Task statement:
Return a verbatim reproduction of each line, starting at the line with "The image size is (836, 463)." and ending at the last line of the listing below.

Exercise input:
= = = = =
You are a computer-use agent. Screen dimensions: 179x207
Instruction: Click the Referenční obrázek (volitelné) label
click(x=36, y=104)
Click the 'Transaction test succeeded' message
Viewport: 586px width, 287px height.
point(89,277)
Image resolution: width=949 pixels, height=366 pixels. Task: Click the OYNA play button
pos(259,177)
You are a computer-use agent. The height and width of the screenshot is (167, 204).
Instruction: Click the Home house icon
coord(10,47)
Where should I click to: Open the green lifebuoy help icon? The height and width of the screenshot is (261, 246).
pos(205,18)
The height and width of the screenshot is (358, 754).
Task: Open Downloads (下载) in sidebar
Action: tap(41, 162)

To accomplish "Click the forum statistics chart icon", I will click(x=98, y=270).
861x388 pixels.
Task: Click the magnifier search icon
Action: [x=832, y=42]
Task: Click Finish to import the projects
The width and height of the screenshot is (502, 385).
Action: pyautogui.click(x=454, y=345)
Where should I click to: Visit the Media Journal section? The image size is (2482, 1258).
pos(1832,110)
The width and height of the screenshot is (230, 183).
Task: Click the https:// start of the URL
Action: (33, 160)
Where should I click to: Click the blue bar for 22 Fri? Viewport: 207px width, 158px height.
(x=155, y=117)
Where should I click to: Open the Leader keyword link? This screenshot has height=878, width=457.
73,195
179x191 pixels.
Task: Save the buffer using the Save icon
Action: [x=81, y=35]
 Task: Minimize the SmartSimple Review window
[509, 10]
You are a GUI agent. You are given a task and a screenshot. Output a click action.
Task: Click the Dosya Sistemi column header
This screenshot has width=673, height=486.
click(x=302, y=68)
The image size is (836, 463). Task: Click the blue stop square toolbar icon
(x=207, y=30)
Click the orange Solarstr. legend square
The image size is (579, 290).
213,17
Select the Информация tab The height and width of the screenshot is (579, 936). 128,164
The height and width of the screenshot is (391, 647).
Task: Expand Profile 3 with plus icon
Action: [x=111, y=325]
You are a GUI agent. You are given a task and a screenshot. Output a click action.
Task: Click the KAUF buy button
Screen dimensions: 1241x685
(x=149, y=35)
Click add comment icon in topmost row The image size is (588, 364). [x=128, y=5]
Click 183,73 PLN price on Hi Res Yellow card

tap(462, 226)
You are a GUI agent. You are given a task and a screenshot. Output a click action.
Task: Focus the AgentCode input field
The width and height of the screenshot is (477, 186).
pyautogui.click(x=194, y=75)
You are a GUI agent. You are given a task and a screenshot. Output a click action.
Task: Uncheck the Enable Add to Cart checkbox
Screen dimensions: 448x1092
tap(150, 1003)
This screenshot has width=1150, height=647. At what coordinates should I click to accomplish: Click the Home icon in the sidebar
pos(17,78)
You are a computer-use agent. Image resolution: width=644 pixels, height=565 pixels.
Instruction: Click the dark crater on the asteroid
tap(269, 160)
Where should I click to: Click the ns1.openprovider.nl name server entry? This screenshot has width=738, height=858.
= = = = =
Exercise result:
The image size is (836, 463). Task: Click the blue stop square toolbar icon
(x=207, y=30)
Click the orange Solarstr. legend square
The image size is (579, 290).
213,17
Select the Информация tab The height and width of the screenshot is (579, 936). 128,164
The height and width of the screenshot is (391, 647).
Task: Expand Profile 3 with plus icon
Action: [x=111, y=325]
You are a GUI agent. You are given a task and a screenshot. Output a click action.
Task: Click the KAUF buy button
Screen dimensions: 1241x685
(x=149, y=35)
Click add comment icon in topmost row The image size is (588, 364). [x=128, y=5]
Click 183,73 PLN price on Hi Res Yellow card

tap(462, 226)
You are a GUI agent. You are given a task and a screenshot. Output a click action.
Task: Focus the AgentCode input field
The width and height of the screenshot is (477, 186).
pyautogui.click(x=194, y=75)
You are a GUI agent. You are given a task and a screenshot. Output a click action.
Task: Uncheck the Enable Add to Cart checkbox
Screen dimensions: 448x1092
tap(150, 1003)
This screenshot has width=1150, height=647. At what coordinates should I click to accomplish: Click the Home icon in the sidebar
pos(17,78)
You are a computer-use agent. Image resolution: width=644 pixels, height=565 pixels.
Instruction: Click the dark crater on the asteroid
tap(269, 160)
Where should I click to: Click the ns1.openprovider.nl name server entry? This screenshot has width=738, height=858.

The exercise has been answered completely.